** RECORDS SHOWN follows **

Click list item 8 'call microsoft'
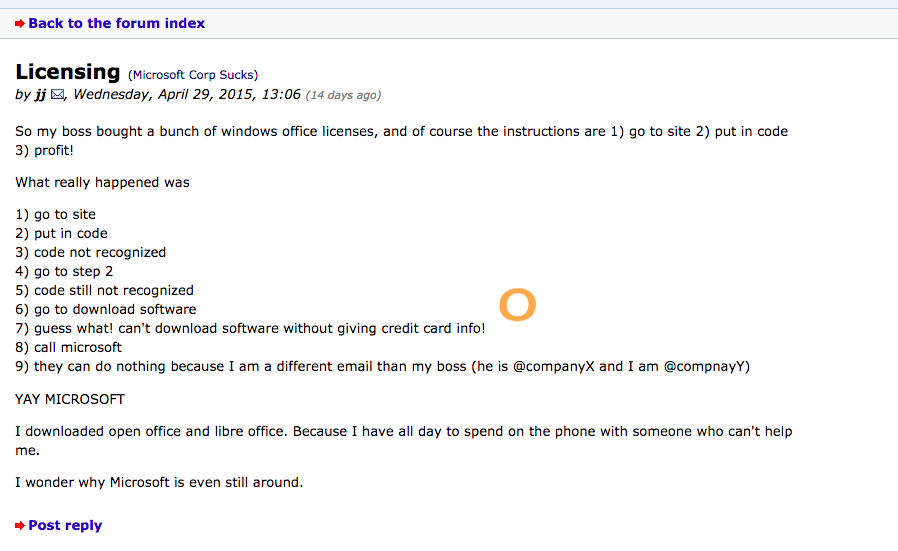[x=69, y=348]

** End of RECORDS SHOWN **
** RECORDS SHOWN follows **

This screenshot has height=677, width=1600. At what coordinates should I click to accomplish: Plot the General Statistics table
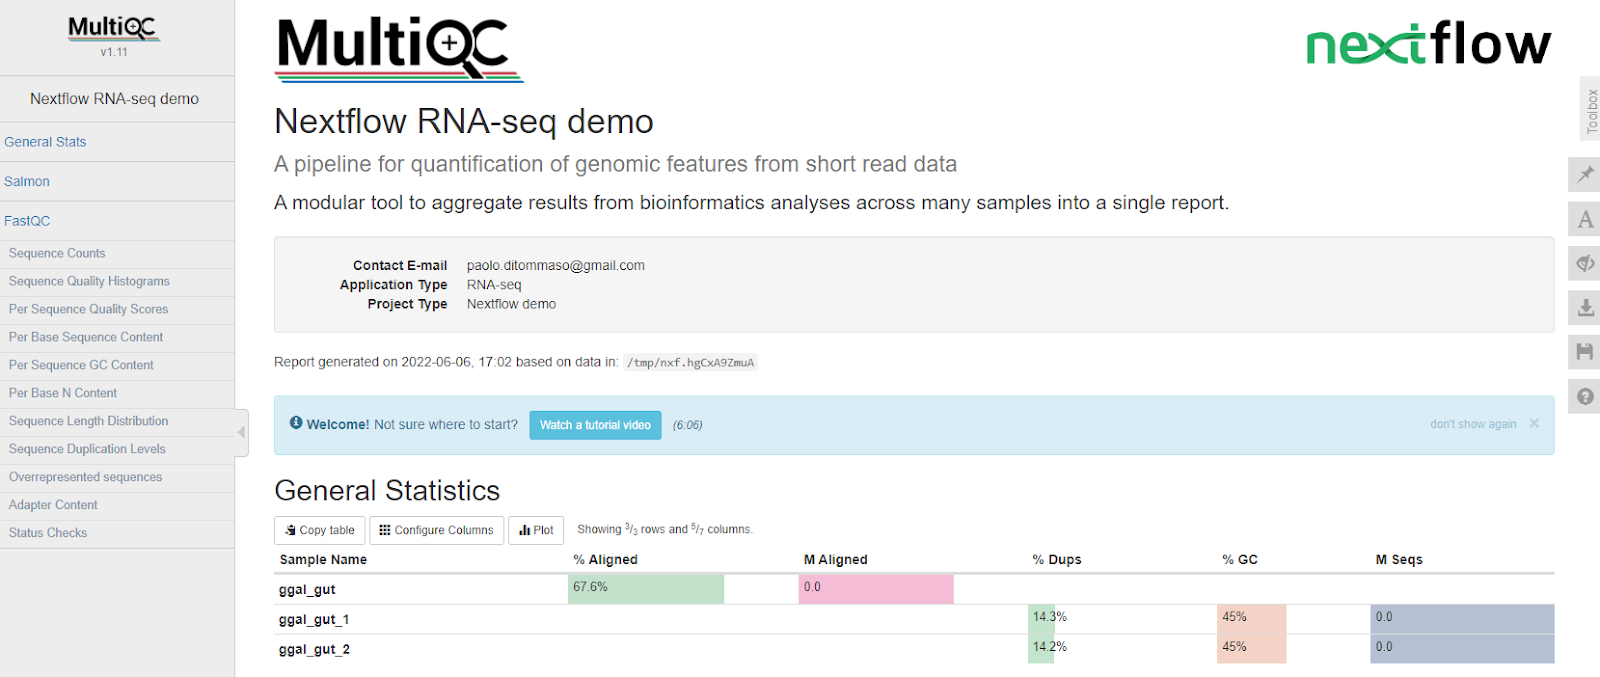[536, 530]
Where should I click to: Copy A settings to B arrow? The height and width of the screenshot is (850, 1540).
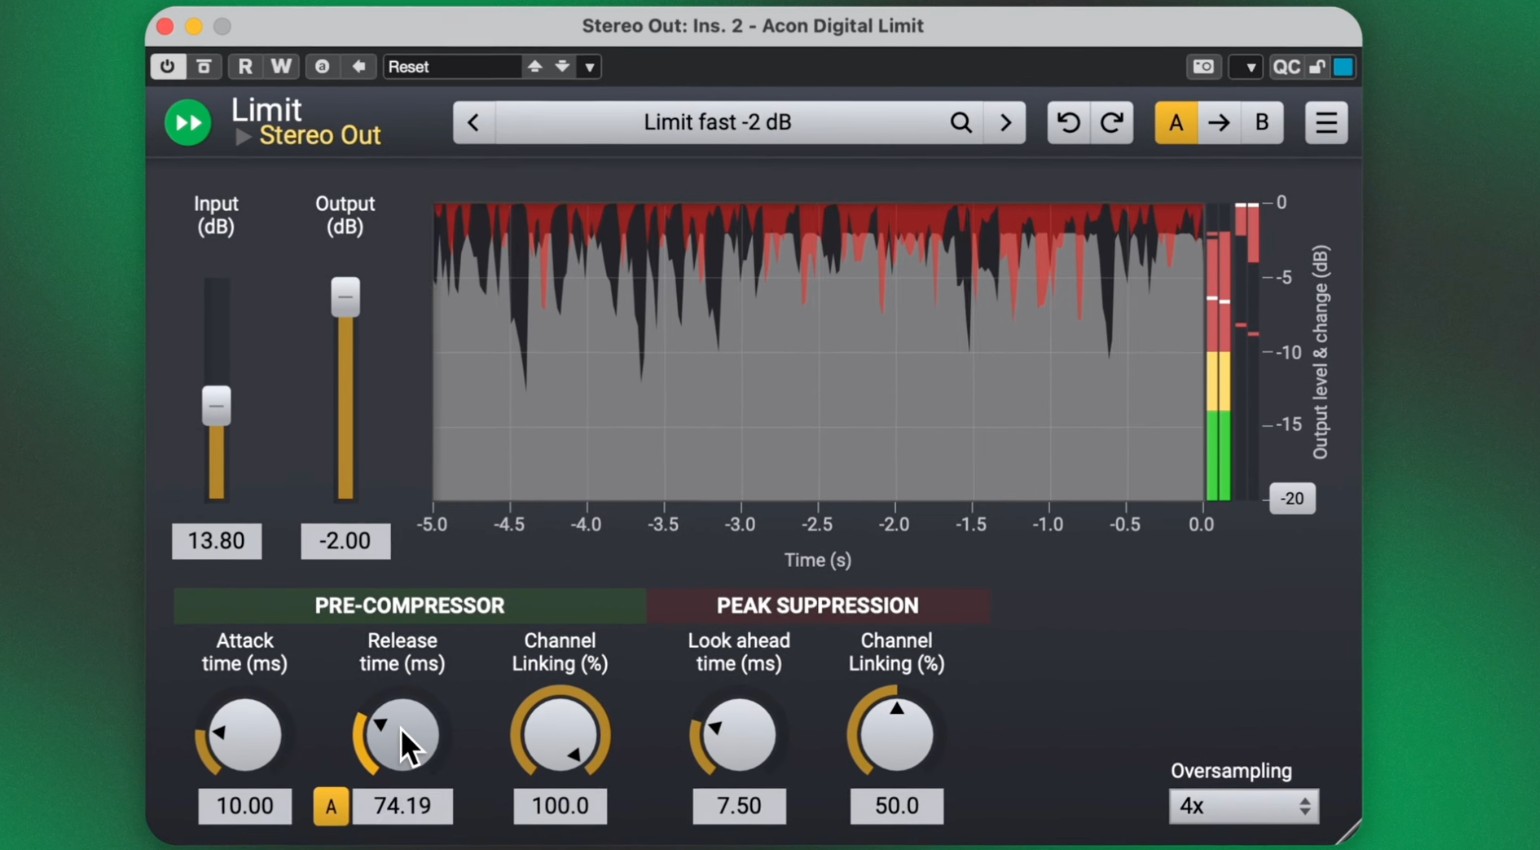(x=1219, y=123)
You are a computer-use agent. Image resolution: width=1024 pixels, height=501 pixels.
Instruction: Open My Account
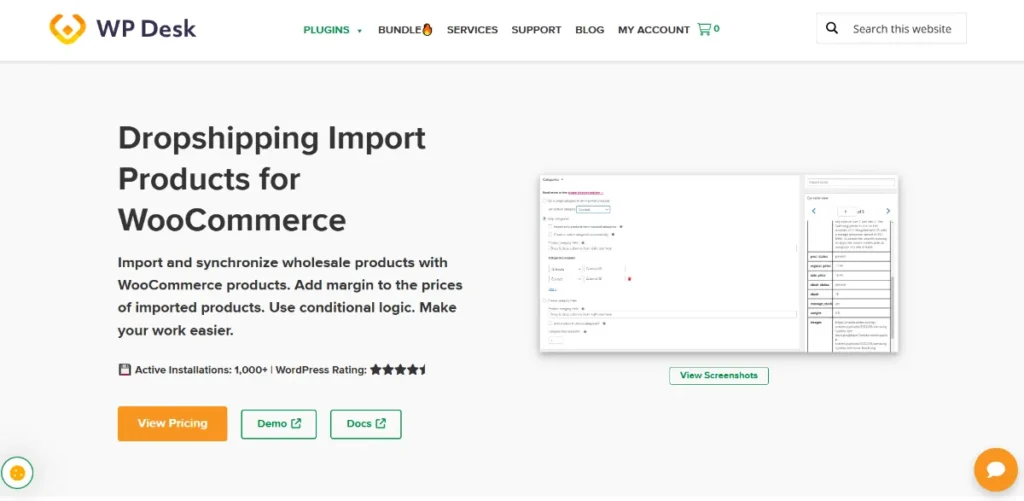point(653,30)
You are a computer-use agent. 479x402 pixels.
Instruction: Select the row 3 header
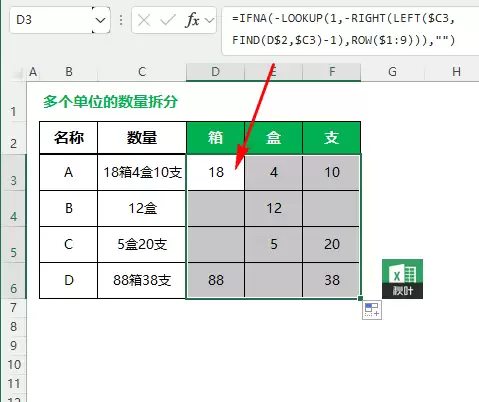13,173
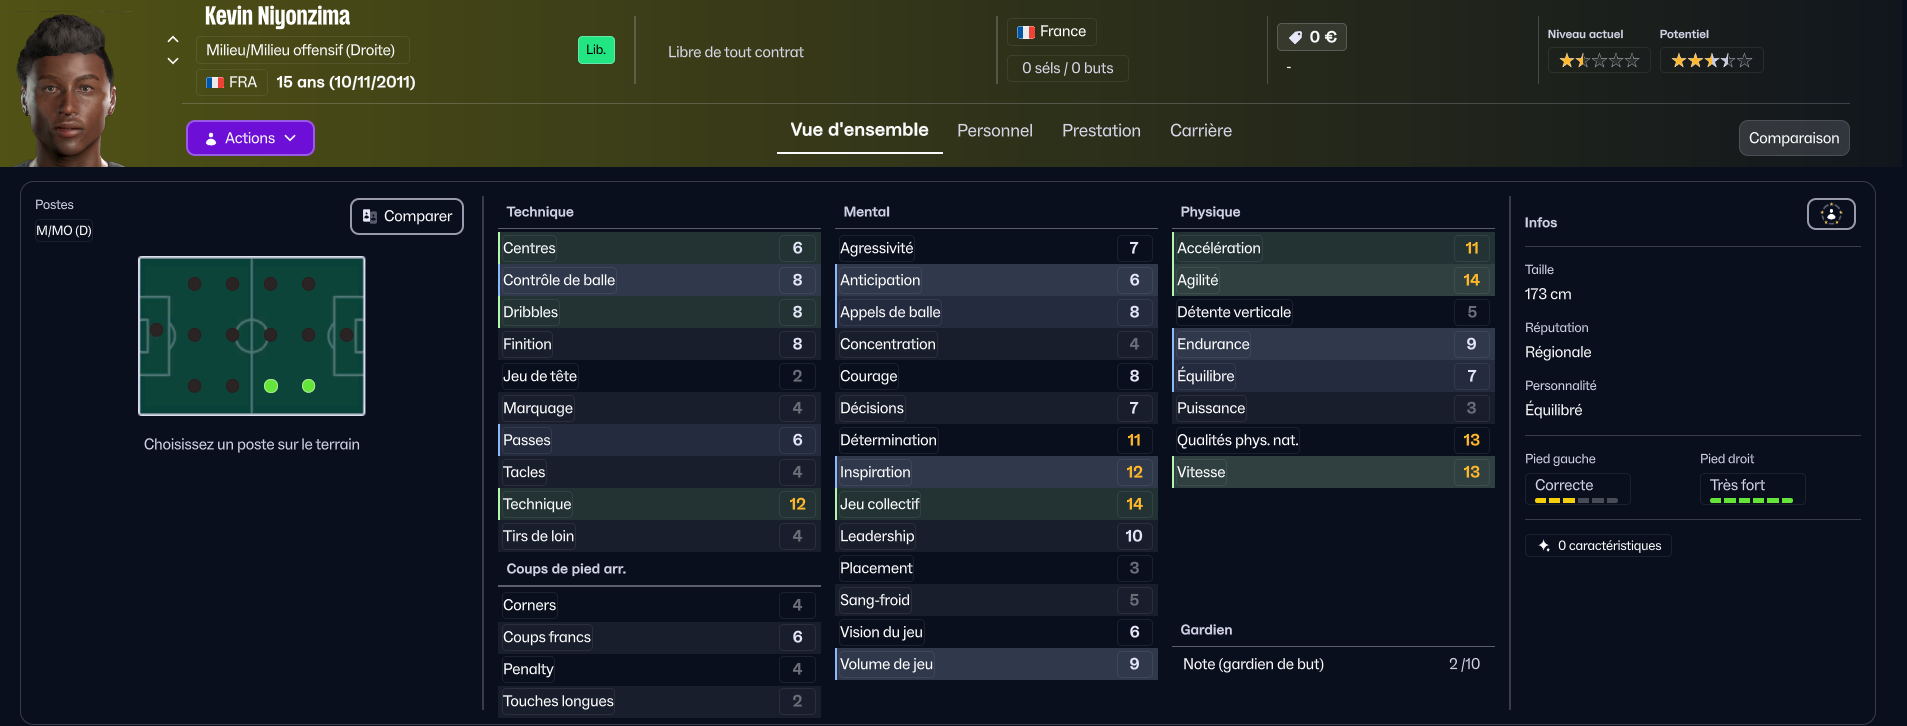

** End of RECORDS SHOWN **
** RECORDS SHOWN follows **

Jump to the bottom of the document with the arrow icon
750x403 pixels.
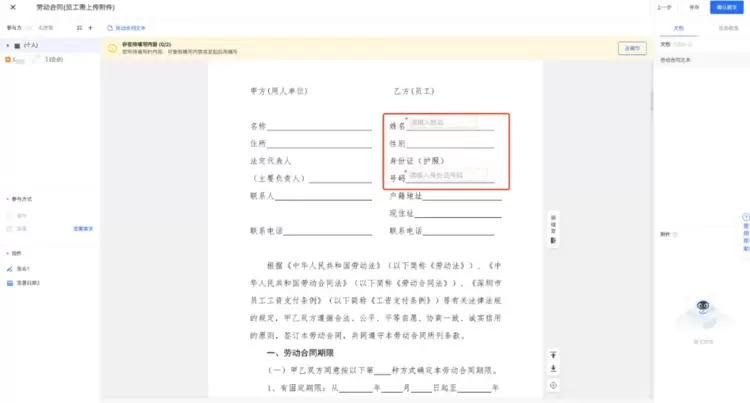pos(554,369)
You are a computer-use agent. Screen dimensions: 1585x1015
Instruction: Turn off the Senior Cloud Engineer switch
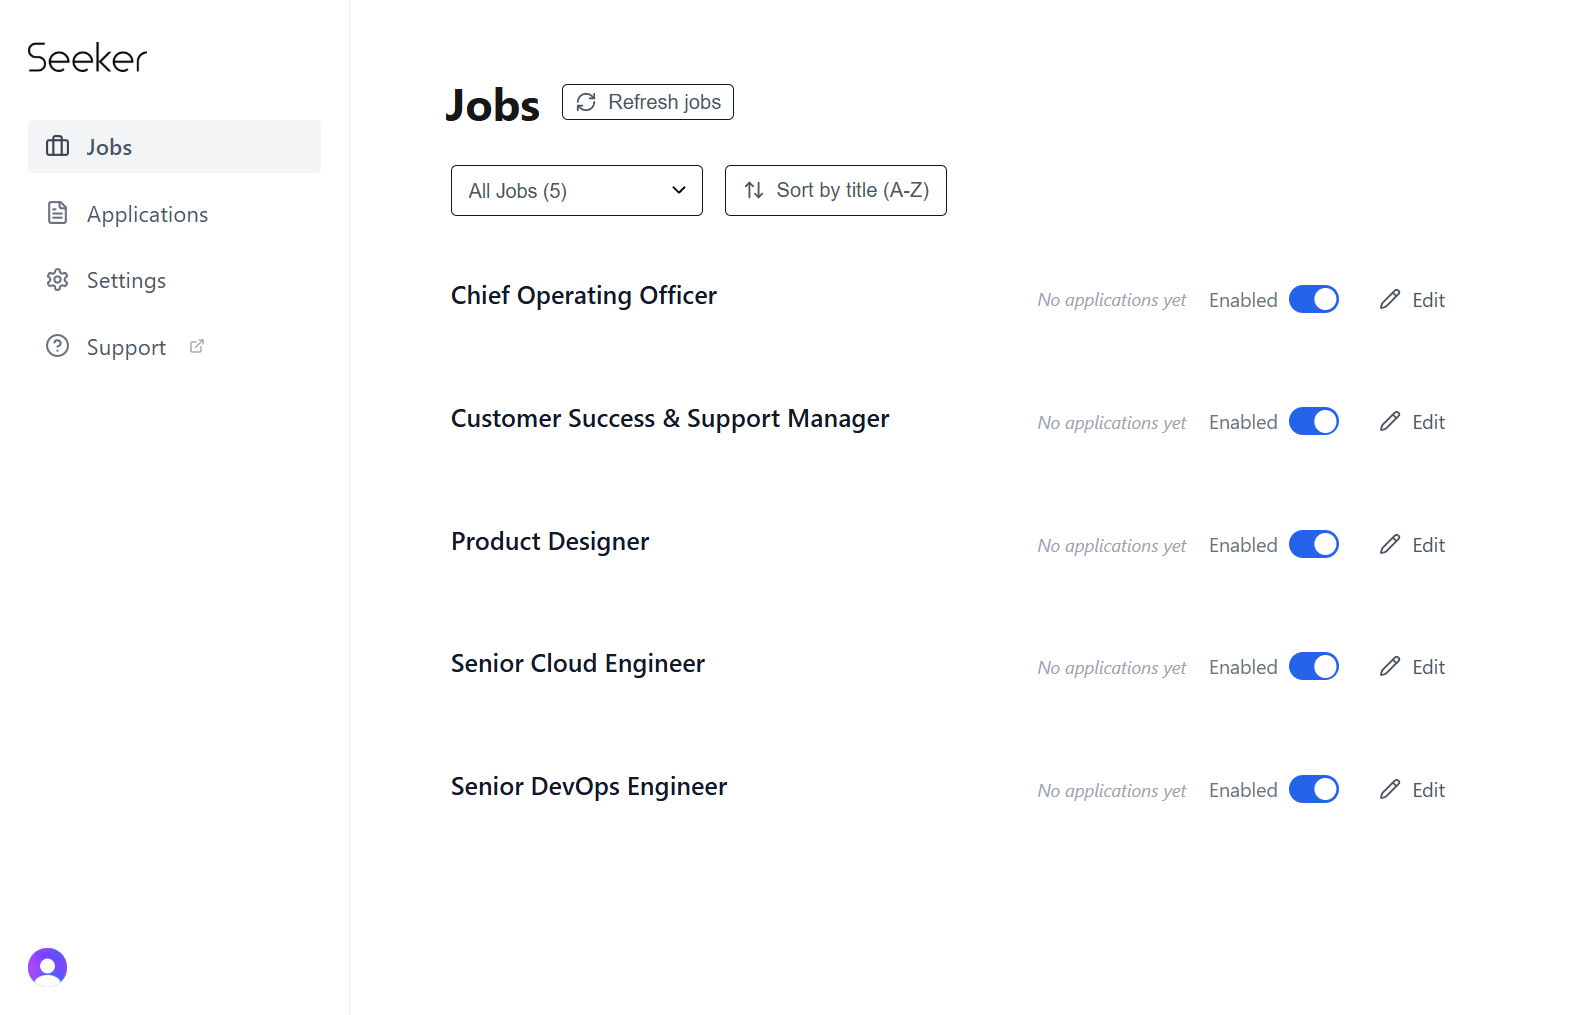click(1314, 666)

** End of RECORDS SHOWN **

Search the data for the string "computer" and copy out every line where it is found.

**EXPECTED ANSWER**
You are a computer-use agent. Image resolution: width=1024 pixels, height=501 pixels.
You are a computer-use agent. 479x402 pixels.
You are a computer-use agent. Screen dimensions: 1585x1015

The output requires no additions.